El hecho de que el judío sea un pueblo que ha sido víctima del mayor intento de exterminio de la Historia nos obliga a ser particularmente severos con la aparición en el campo propio de fenómenos que siquiera tangencialmente se acerquen a los que nos aquejaron. En ese sentido, es lógico que estemos alertas, porque el nazismo no es genéticamente alemán. Los mayores monstruos han sido seres humanos de los que sus vecinos dirían que "parecía una buena persona", de modo que cuando descubrimos mecanismos sub-humanizadores del oponente, indiferencia ante su sufrimiento o episodios de abuso gratuito de la fuerza, es bueno que recordemos que "fuimos esclavos en Egipto"... Los avatares de los conflictos en que está inmerso el Estado de Israel generan incomodidad. Es duro para quienes desarrollamos una identidad identificándonos con las víctimas digerir las escenas de Gaza o el Líbano, donde es la tropa propia la que juega el papel del Estado armado, y las comparaciones –aunque sean absurdamente exageradas-, pueden cumplir cierto papel de anticuerpos morales.
La propaganda anti-israelí lo sabe, y se dirige a los judíos no menos que a los que no lo son cuando usa con ligereza términos fuertemente cargados como genocidio, holocausto, campo de concentración, masacre o exterminio, para aplicarlos a Israel. Se trata de un movimiento poderoso, que aprovecha simultáneamente varias oportunidades:
Identificar a Israel con los nazis tiene un efecto liberador en muchísimos no-judíos, sean o no antisemitas.
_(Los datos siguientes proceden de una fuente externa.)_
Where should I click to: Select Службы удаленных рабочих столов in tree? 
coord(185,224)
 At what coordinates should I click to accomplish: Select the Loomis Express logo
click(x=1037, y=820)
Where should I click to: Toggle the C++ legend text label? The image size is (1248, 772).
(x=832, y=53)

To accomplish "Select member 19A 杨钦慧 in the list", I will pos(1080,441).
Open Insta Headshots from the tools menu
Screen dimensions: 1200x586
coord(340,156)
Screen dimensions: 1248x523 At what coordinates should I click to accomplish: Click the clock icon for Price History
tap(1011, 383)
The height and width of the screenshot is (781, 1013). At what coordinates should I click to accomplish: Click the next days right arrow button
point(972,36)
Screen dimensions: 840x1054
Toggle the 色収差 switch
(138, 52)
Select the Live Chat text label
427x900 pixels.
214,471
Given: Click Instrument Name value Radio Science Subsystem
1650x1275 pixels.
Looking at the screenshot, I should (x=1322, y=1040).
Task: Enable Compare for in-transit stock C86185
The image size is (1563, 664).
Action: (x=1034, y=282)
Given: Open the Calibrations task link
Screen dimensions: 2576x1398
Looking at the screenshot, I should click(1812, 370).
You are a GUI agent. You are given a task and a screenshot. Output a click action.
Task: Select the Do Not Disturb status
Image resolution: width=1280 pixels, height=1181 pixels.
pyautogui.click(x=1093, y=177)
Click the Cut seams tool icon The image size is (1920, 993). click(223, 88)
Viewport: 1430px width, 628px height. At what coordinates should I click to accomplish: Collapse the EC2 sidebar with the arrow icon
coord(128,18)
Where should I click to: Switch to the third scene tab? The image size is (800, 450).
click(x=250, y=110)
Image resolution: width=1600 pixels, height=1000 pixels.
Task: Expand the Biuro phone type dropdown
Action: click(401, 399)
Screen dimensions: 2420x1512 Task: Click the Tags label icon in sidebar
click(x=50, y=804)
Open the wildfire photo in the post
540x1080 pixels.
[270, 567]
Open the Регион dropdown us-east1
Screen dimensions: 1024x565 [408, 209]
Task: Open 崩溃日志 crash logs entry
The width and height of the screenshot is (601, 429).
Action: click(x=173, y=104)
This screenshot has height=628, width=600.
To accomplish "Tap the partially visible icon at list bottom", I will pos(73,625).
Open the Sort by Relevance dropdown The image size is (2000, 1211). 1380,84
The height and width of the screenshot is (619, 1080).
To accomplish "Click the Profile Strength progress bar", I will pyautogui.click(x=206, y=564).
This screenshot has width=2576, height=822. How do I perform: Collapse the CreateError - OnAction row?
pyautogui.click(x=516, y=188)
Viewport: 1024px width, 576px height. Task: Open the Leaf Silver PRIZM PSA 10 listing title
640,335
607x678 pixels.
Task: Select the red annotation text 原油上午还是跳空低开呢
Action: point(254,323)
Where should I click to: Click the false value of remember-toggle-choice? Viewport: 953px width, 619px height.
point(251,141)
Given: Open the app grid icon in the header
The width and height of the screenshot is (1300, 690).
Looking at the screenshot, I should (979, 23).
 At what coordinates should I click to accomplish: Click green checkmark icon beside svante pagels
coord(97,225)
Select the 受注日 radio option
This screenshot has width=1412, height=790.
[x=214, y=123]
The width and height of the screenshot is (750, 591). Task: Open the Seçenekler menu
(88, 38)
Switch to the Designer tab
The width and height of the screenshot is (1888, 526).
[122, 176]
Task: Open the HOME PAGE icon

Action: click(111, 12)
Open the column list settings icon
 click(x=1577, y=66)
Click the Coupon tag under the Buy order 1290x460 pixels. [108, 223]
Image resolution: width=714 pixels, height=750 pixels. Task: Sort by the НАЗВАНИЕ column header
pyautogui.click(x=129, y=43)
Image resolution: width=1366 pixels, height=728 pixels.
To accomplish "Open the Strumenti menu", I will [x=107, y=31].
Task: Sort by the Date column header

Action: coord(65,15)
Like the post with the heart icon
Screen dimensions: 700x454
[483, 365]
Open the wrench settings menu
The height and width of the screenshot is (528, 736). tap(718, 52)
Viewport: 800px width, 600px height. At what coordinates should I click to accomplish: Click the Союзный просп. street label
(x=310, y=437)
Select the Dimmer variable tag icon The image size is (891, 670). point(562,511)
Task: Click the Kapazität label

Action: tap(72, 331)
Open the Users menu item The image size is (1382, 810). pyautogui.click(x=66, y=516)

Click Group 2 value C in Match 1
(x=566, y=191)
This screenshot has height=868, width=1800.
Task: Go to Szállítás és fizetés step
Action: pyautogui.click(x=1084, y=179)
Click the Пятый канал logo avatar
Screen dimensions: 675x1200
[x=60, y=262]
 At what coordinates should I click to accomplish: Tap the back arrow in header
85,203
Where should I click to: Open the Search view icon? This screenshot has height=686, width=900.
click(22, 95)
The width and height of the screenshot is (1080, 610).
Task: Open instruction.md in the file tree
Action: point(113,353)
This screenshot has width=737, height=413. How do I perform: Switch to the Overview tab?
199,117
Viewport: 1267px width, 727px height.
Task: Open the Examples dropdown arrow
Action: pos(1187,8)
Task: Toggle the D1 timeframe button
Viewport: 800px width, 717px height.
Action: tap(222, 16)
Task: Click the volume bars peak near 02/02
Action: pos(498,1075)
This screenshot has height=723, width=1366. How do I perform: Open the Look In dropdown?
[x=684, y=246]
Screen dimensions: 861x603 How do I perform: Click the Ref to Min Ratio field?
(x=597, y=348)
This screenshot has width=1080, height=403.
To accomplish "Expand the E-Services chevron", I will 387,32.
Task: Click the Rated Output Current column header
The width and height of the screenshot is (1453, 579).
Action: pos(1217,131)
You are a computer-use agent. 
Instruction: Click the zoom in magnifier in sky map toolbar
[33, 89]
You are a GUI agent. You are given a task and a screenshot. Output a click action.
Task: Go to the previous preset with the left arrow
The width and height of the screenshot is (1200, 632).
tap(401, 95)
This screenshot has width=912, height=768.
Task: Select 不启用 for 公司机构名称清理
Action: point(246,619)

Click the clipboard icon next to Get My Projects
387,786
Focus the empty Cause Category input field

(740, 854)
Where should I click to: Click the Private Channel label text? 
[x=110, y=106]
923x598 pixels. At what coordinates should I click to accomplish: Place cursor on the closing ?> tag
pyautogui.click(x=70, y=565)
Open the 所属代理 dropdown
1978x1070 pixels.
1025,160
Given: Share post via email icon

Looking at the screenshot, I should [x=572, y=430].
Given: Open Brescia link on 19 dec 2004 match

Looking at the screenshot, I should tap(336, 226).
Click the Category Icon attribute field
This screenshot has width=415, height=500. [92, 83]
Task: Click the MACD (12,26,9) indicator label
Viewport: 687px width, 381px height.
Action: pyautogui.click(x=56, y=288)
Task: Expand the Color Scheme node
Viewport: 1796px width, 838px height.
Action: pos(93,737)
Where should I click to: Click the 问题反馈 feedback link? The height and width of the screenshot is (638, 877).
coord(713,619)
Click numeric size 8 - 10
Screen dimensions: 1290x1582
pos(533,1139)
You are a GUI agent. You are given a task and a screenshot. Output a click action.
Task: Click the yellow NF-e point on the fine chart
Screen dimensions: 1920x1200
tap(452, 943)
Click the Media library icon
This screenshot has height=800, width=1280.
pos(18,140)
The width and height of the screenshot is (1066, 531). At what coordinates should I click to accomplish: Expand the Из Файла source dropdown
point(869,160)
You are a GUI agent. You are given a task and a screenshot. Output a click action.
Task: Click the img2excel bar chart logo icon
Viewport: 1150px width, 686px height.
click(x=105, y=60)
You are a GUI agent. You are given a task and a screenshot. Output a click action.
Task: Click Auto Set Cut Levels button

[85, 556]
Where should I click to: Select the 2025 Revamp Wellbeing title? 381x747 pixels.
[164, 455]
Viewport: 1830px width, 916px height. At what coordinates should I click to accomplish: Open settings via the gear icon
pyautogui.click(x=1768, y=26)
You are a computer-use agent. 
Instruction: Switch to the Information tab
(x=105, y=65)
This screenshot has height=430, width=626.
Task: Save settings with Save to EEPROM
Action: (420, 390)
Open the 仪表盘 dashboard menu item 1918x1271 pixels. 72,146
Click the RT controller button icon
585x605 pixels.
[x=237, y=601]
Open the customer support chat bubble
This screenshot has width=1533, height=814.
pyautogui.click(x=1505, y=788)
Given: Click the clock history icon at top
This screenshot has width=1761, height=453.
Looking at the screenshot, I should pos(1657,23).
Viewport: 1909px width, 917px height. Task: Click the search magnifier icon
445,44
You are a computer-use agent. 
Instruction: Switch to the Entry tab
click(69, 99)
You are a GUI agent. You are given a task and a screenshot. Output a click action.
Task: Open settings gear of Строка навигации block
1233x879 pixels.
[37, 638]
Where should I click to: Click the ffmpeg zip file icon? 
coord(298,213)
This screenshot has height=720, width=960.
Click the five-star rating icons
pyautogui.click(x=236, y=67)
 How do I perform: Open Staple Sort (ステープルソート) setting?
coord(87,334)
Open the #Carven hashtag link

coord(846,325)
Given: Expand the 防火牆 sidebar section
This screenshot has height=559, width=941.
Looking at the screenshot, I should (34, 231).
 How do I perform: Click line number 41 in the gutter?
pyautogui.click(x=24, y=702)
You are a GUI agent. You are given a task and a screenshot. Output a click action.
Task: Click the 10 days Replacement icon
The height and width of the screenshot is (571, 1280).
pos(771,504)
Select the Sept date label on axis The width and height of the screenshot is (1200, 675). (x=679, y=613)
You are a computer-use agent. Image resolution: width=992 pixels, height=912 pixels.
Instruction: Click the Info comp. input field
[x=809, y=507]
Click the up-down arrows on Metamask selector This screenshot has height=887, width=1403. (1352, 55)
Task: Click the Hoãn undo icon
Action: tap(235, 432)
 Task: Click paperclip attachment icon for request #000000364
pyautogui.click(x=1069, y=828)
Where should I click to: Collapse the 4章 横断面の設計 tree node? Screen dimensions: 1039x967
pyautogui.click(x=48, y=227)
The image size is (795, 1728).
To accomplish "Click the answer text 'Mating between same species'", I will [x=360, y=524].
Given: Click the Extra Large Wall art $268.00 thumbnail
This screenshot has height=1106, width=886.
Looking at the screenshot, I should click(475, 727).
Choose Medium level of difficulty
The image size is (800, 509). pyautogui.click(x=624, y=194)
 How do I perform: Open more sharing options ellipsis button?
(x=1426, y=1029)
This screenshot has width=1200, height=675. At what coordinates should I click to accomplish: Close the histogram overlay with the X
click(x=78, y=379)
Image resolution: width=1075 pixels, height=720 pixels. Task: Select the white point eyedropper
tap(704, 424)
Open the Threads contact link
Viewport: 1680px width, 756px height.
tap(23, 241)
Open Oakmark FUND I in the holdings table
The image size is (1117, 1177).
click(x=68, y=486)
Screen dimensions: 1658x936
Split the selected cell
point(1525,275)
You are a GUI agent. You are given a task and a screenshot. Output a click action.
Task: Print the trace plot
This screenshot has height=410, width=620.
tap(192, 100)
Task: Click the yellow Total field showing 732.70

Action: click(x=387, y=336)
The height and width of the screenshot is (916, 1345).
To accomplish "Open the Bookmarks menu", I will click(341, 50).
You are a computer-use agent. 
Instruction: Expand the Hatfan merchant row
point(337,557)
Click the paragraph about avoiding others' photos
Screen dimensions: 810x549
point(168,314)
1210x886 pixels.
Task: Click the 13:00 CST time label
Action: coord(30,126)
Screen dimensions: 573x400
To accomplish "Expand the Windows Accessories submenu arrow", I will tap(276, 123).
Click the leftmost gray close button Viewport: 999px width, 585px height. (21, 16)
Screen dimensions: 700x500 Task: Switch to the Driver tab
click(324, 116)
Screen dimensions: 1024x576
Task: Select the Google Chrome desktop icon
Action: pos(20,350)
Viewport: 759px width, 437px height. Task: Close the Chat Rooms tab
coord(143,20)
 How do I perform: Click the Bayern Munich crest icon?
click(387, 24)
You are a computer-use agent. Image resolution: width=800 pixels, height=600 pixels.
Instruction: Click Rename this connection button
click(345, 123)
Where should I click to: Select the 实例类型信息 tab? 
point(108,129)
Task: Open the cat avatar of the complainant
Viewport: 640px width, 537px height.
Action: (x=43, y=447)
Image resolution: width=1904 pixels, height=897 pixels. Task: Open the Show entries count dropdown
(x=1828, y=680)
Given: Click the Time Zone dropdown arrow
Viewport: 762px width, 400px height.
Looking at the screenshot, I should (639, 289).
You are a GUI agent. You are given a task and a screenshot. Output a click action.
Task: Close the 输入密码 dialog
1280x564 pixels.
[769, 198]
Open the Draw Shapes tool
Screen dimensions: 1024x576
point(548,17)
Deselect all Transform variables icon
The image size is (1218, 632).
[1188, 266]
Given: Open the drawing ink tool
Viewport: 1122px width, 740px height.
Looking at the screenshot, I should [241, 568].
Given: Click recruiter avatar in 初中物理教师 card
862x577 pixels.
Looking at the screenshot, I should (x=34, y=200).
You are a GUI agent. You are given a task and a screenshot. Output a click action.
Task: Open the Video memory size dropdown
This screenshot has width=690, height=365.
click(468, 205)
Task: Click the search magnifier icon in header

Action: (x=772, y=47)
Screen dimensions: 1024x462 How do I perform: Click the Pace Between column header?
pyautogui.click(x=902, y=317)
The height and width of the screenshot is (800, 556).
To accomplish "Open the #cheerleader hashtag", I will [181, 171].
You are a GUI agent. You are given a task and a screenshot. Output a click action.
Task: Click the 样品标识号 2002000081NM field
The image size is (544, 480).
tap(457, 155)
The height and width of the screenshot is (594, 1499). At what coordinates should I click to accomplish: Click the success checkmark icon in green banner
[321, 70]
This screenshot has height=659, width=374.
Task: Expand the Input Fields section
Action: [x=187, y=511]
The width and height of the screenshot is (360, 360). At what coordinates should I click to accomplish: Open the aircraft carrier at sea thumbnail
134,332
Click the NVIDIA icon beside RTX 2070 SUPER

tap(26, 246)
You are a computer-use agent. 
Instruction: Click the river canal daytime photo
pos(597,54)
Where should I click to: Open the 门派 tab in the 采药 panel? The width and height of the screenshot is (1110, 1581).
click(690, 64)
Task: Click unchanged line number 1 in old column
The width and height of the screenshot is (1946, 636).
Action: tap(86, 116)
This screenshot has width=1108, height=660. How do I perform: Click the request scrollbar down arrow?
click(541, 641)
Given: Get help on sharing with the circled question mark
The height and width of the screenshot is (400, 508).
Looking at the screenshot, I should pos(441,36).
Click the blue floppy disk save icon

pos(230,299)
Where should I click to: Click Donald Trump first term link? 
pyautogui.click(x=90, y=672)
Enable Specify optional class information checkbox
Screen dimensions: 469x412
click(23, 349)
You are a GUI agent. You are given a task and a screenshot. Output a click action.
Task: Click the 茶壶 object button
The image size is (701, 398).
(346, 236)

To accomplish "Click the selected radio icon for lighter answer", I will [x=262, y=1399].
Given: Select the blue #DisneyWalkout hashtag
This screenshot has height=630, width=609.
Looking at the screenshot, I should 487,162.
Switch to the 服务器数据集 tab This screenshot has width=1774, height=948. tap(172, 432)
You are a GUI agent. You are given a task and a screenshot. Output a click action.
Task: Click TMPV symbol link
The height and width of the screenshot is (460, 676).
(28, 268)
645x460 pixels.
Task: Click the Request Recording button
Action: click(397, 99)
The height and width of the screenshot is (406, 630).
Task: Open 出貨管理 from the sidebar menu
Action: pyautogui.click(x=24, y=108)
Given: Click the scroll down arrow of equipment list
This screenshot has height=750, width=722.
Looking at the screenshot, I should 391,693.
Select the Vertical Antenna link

El Holocausto ha cargado de culpa a una humanidad que lo ha permitido, y no son pocos los que padecen el sentimiento de que los judíos nos comportamos como acreedores del mundo. Achacar a Israel conductas nazis termina con el trauma: ya no hay por qué sentir culpa, porque el que roba a un ladrón...
En cuanto a los propiamente antisemitas, conscientes o no, les permite revivir viejos odios que durante décadas fueron tabú, presentándolos en una forma "políticamente correcta". Incluso las manifestaciones más extremas recobran vigor: los viejos "Protocolos de los Sabios de Sión" aparecen reescritos poniendo en el sionismo el papel del confabulador por la dominación mundial y los libelos de sangre toman la forma de comercio de órganos de palestinos.
Finalmente, la asociación Israel-nazis busca bloquear el apoyo judío a Israel, identificando al "buen judío" como aquél que representa a la víctima en tanto no apoye a quien se estigmatiza como el victimario universal, lo que tiene una fuerza deslegitimadora fenomenal.
En el campo judío hay quienes compran esta propuesta con distintos grados de entusiasmo. Están los que creen que se les extiende un salvoconducto para permanecer en el campo progresista siempre que se pongan a la cabeza de los acusadores –un pago que, aunque difícilmente reciban, sería merecido si se piensa en el valor propagandístico que tiene una solicitada promovida y firmada por intelectuales judíos llamando a "detener el genocidio del Estado de Israel". Están los que se sentían en la periferia del mundo judío por no adherir al proyecto sionista (una posición legítima, después de todo) y quieren ganar el centro de la escena con un ataque, por injusto que sea -una posición que, en cambio, ya deja de ser legítima-. Están los que sinceramente se sienten ajenos al discurso auto-justificatorio que encuentran en los ámbitos comunitarios, y queriendo ser críticos prefieren marcar los pecados del pastor aun al precio de ignorar a los lobos. Están los que se sienten perdidos y abrumados, y apenas descubren que los judíos no son santos, desmoronadas sus frágiles defensas, creen descubrir que estaban durmiendo con Satán.
La demonización no es un fenómeno nuevo para los judíos. Haríamos bien en reconocer sus –evidentes- signos y combatirla mientras enfrentamos nuestros propios dilemas morales. No hay por qué caer en la trampa de escapar a la autoidealización cayendo en la autodemonización.